Homework 1b (bonus) - Data Wrangling
Due Date
Tuesday, September 24 Thursday, September 26
Data Wrangling
The learning objectives are to conduct data wrangling and generate some summary statastics.
You will need to download two datasets from https://github.com/USCbiostats/data-science-data. The individual and regional CHS datasets in 01_chs
. The individual data includes personal and health characteristics of children in 12 communities across Southern California. The regional data include air quality measurements at the community level. Once downloaded, you can merge these datasets using the location variable. Once combined, you will need to do the following:
After merging the data, make sure you don’t have any duplicates by counting the number of rows. Make sure it matches.
In the case of missing values, impute data using the average within the variables “male” and “hispanic.” If you are interested (and feel adventurous) in the theme of Data Imputation, take a look at this paper on “Multiple Imputation” using the Amelia R package here.

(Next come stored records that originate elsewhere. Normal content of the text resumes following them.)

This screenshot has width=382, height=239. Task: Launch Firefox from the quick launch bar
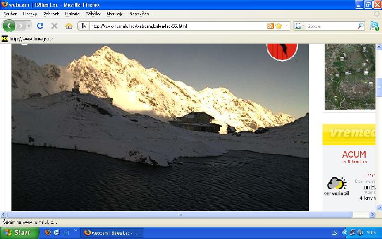[47, 232]
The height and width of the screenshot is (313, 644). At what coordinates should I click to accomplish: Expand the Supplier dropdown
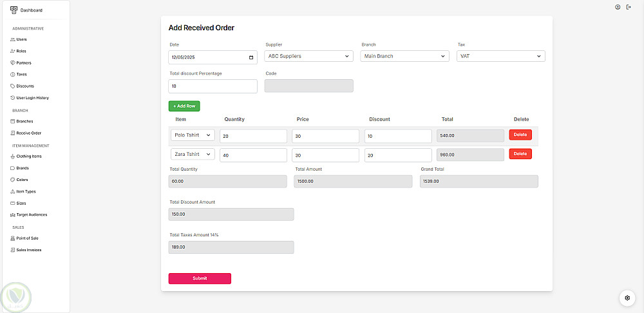309,56
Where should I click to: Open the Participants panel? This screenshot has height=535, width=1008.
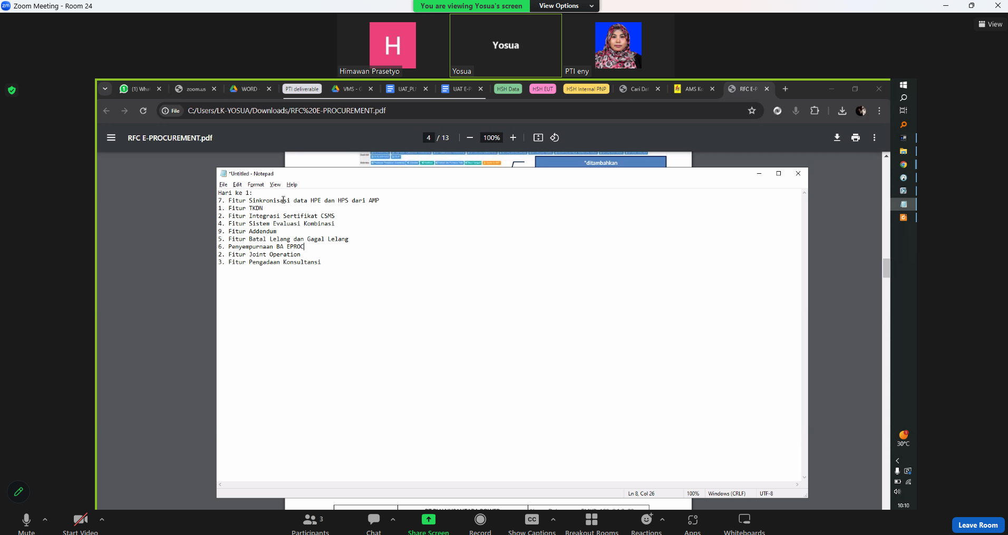point(311,521)
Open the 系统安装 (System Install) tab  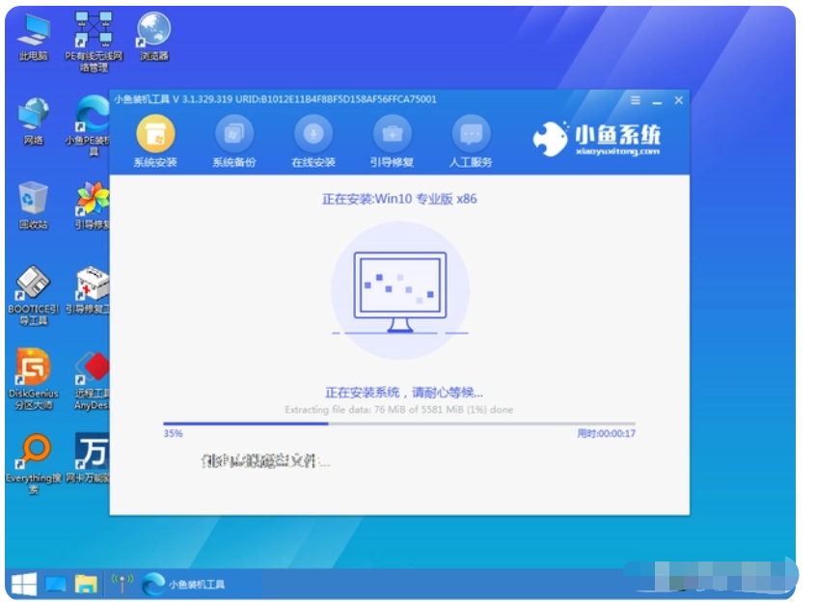[x=155, y=141]
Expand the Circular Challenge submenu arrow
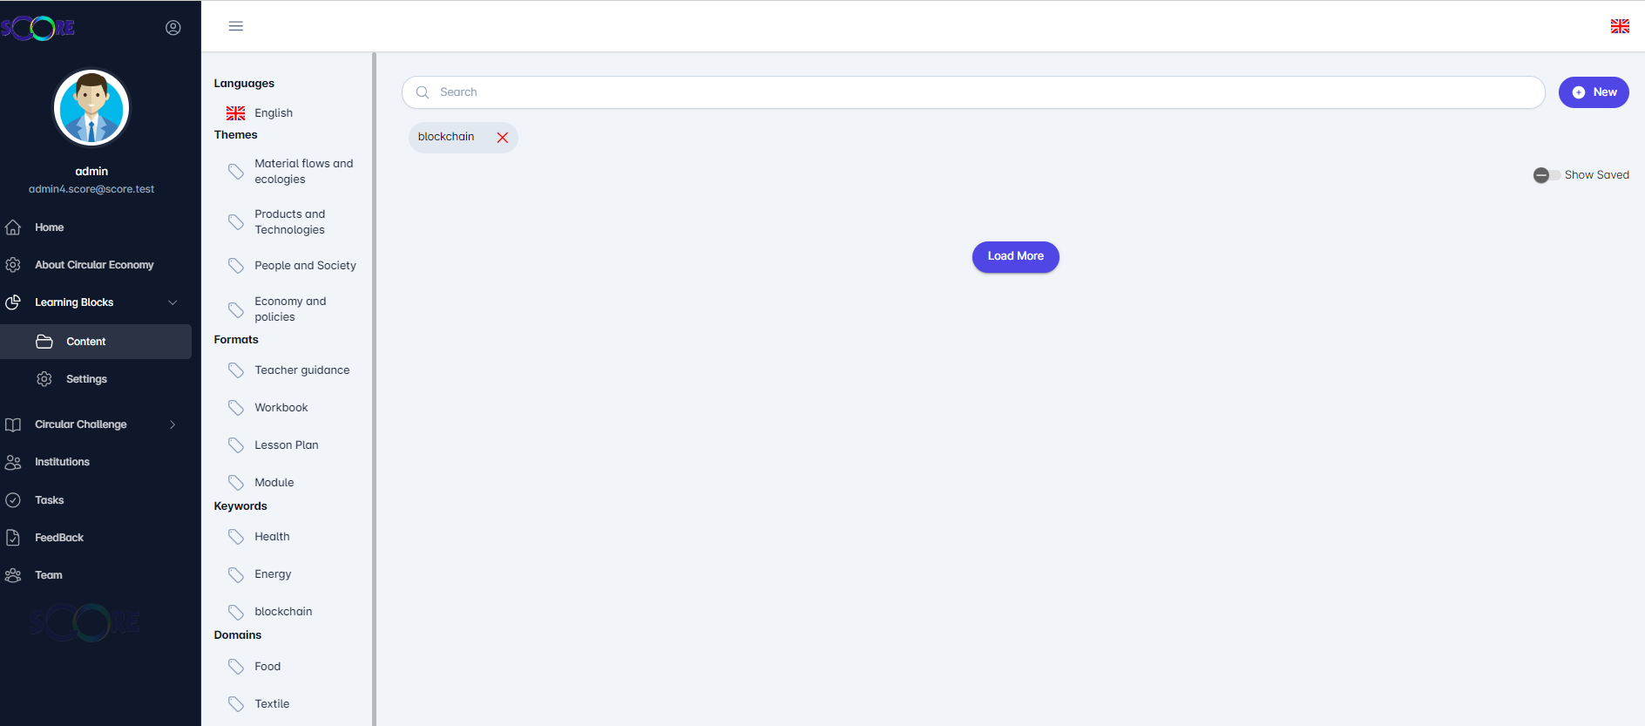Viewport: 1645px width, 726px height. tap(173, 424)
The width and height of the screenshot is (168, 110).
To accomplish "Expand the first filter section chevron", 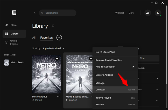I will tap(157, 78).
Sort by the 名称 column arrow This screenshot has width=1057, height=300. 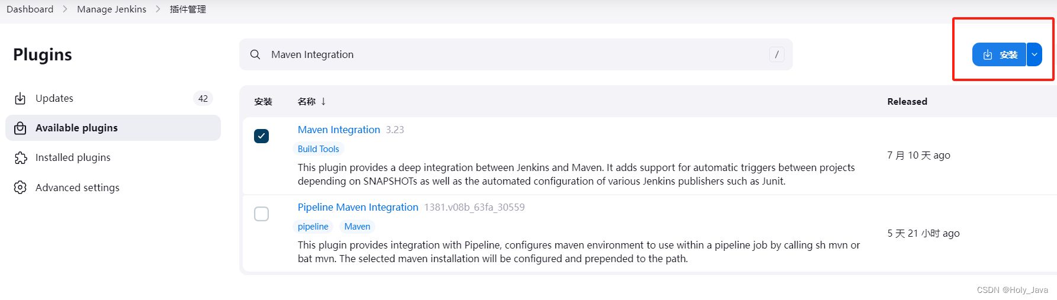tap(323, 102)
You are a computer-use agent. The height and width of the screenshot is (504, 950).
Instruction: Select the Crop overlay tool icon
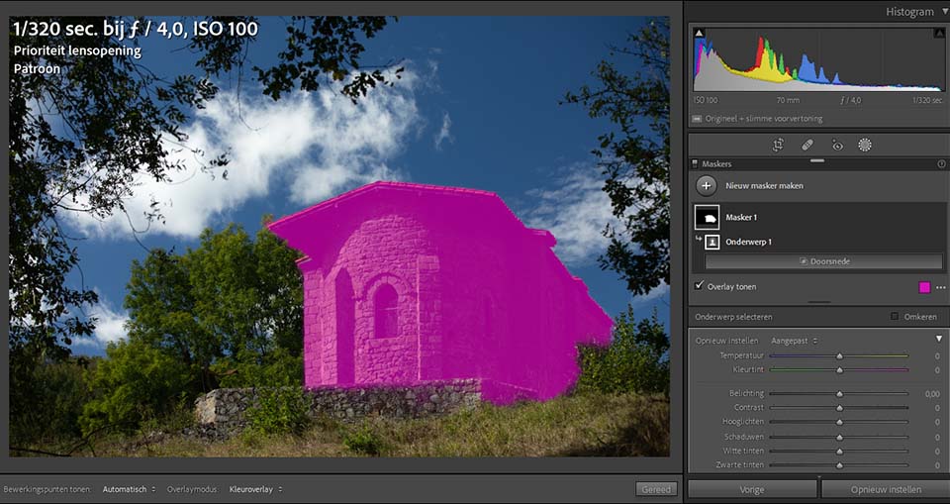click(778, 145)
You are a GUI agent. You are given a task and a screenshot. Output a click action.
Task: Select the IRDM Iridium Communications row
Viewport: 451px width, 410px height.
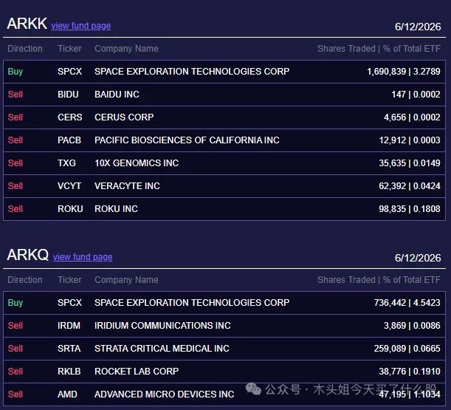click(224, 326)
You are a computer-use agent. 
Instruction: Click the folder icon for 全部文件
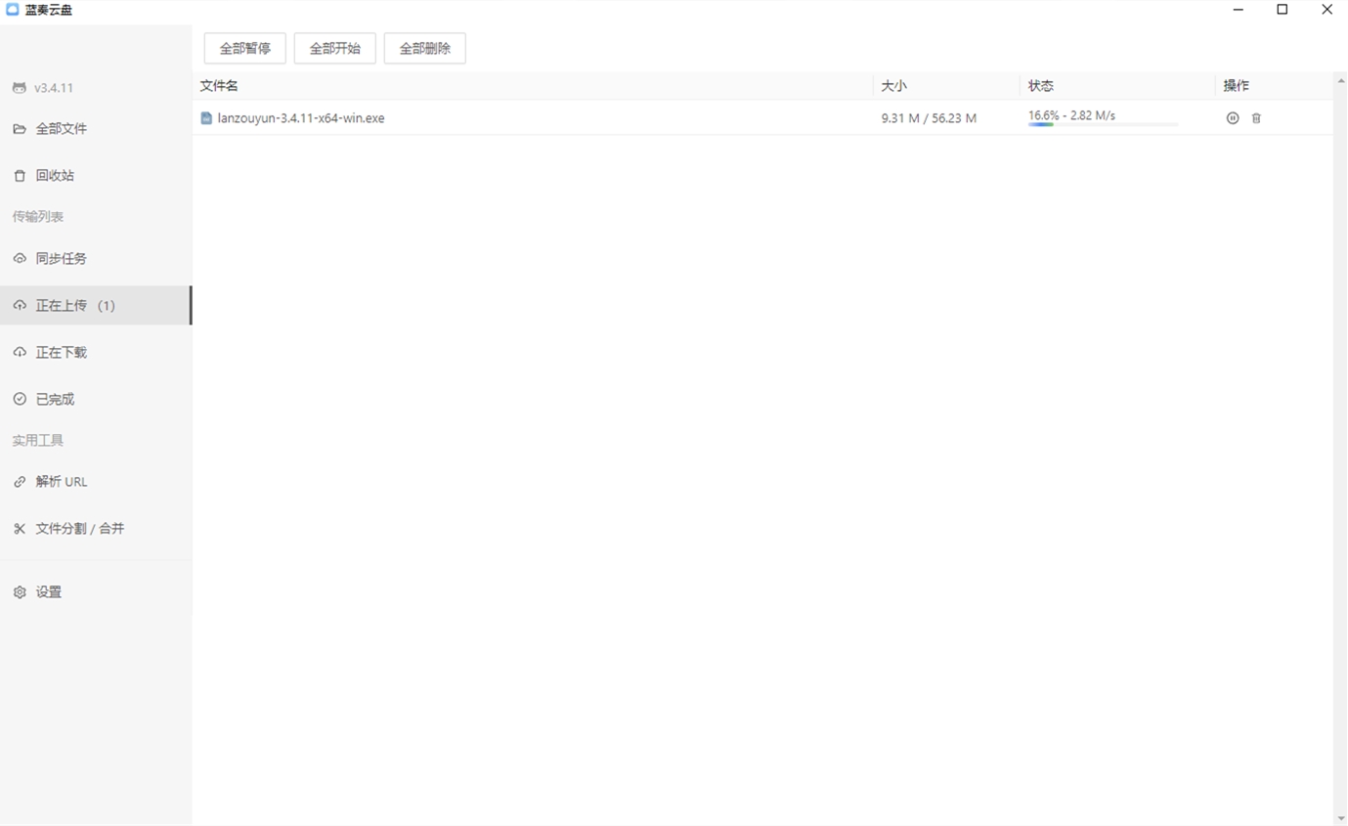20,129
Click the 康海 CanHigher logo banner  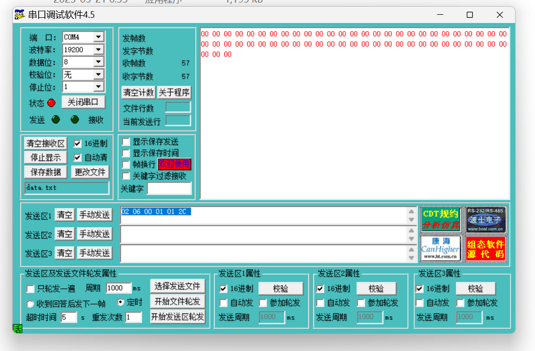(x=441, y=248)
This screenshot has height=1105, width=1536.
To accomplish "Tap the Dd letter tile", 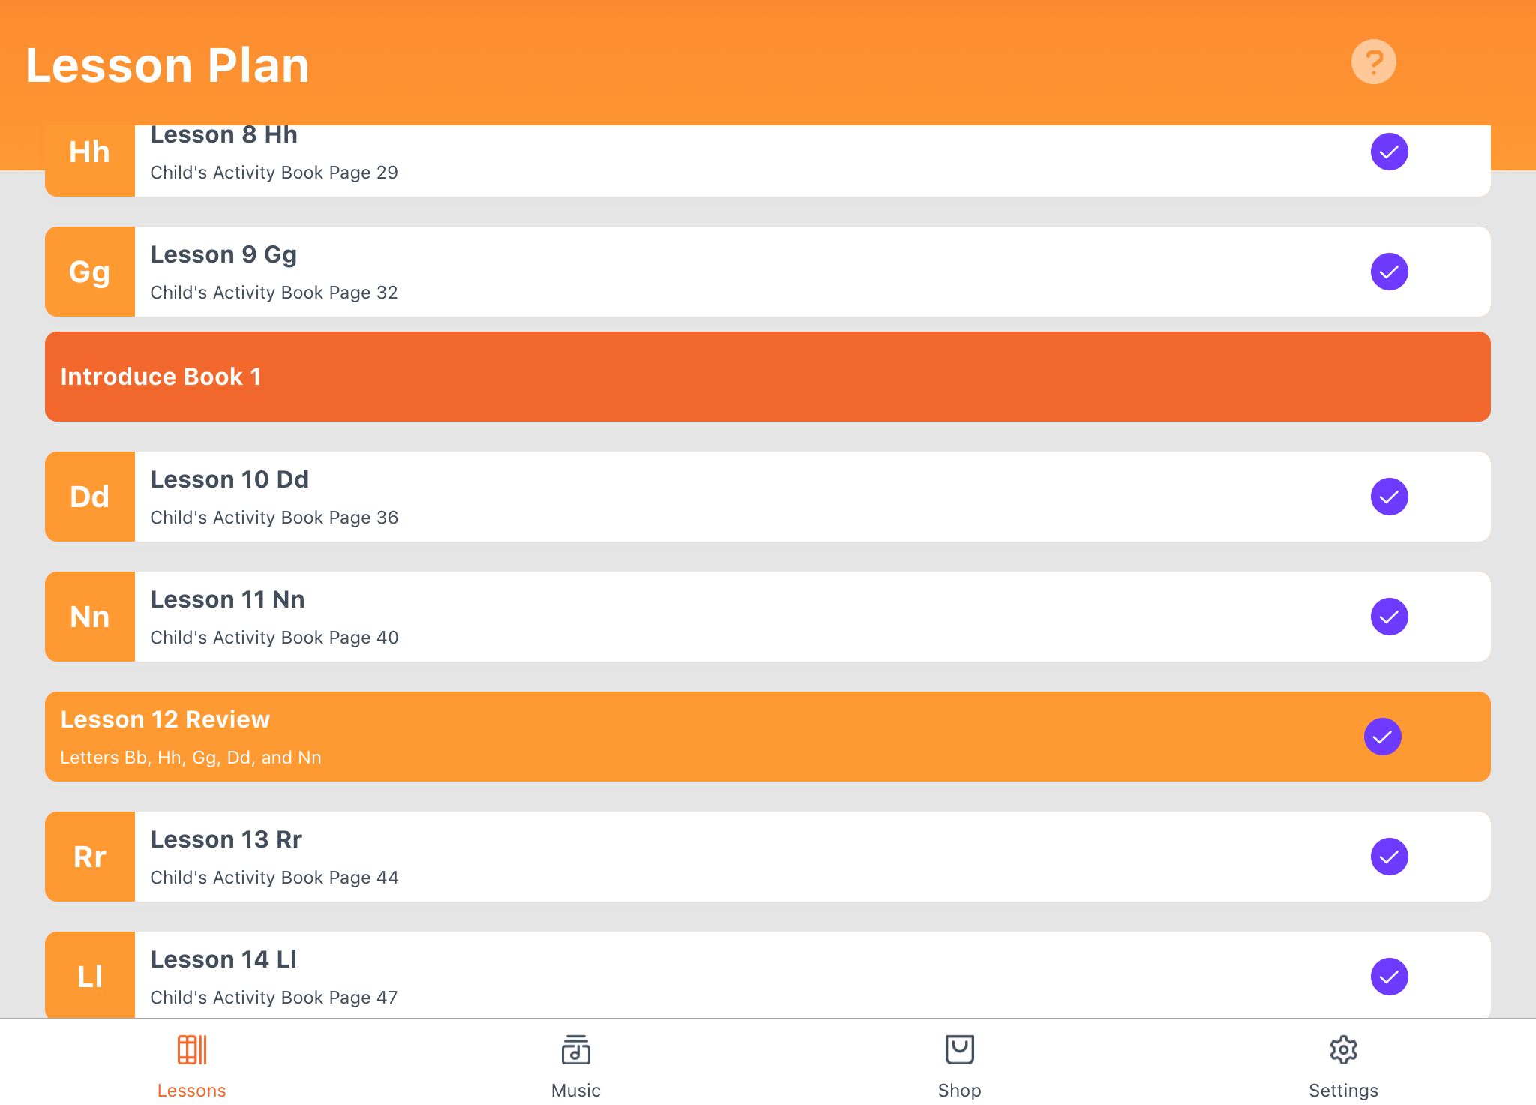I will pos(90,497).
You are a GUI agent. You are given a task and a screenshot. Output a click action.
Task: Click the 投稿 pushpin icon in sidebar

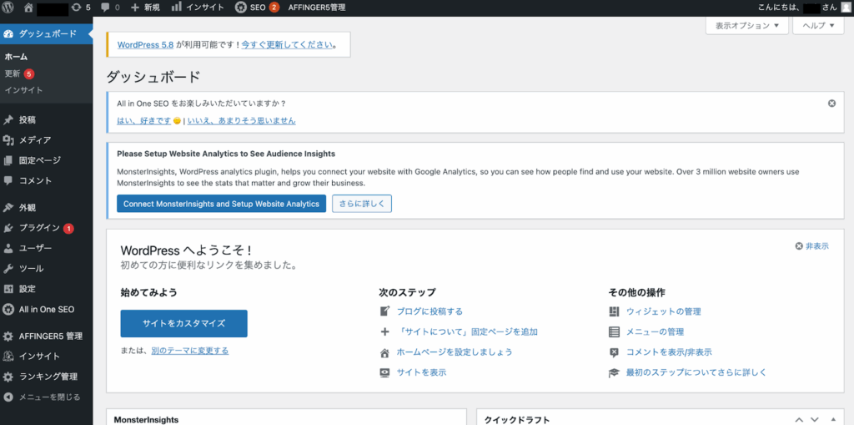8,120
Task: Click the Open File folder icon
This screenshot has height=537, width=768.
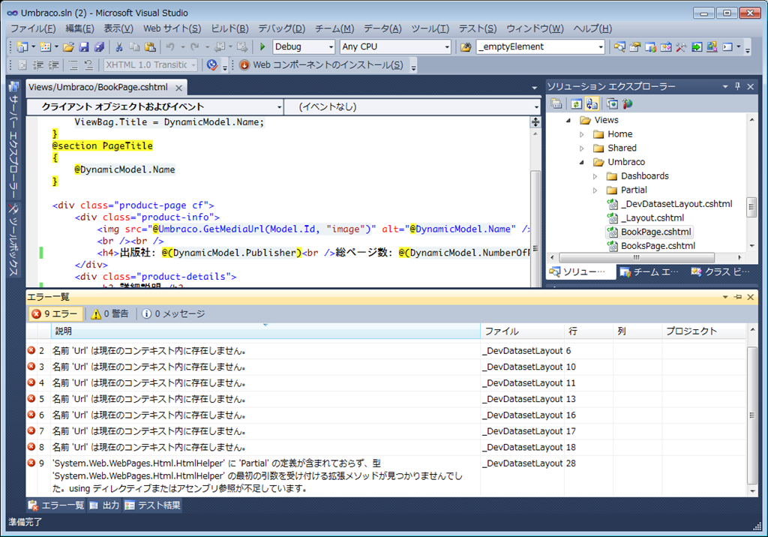Action: click(69, 47)
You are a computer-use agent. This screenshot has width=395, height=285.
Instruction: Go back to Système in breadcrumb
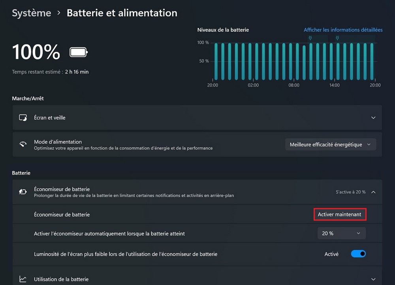point(32,13)
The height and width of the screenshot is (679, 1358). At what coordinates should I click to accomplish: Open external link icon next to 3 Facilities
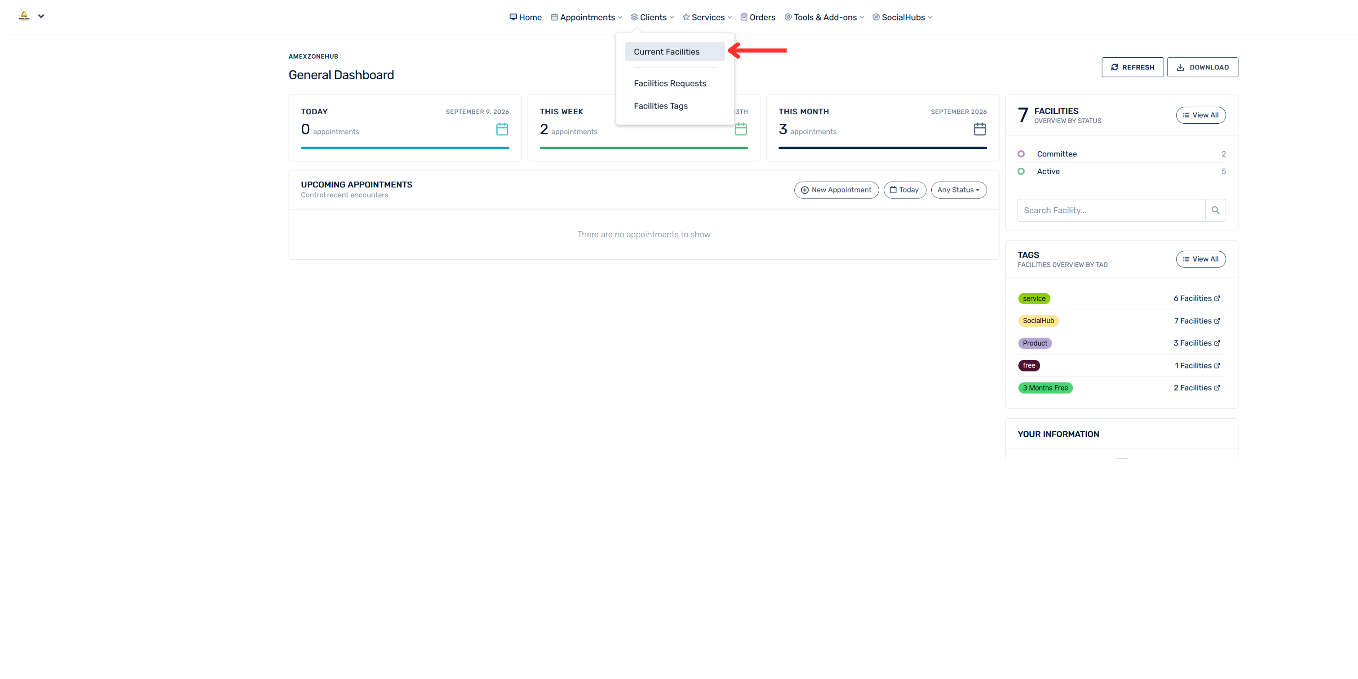(x=1217, y=343)
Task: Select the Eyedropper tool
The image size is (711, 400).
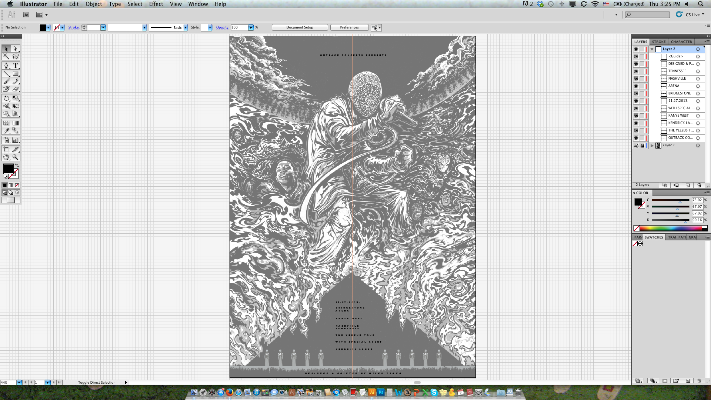Action: coord(6,131)
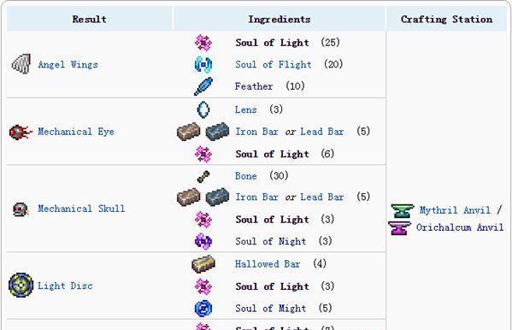512x330 pixels.
Task: Click the Crafting Station column header
Action: 446,20
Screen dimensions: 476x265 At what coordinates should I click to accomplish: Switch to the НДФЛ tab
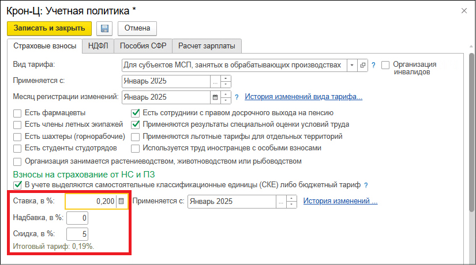click(98, 47)
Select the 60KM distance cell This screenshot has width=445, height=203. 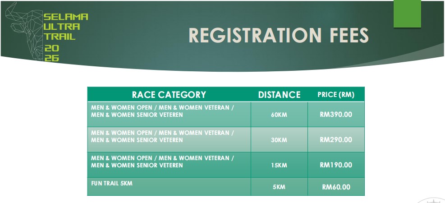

Create a new categorical variable named “obesity_level” using the BMI measurement (underweight BMI<14; normal BMI 14-22; overweight BMI 22-24; obese BMI>24). To make sure the variable is rightly coded, create a summary table that contains the minimum BMI, maximum BMI, and the total number of observations per category.
Create another categorical variable named “smoke_gas_exposure” that summarizes “Second Hand Smoke” and “Gas Stove.” The variable should have four categories in total.
Create four summary tables showing the average (or proportion, if binary) and sd of “Forced expiratory volume in 1 second (ml)” and asthma indicator by town, sex, obesity level, and “smoke_gas_exposure.”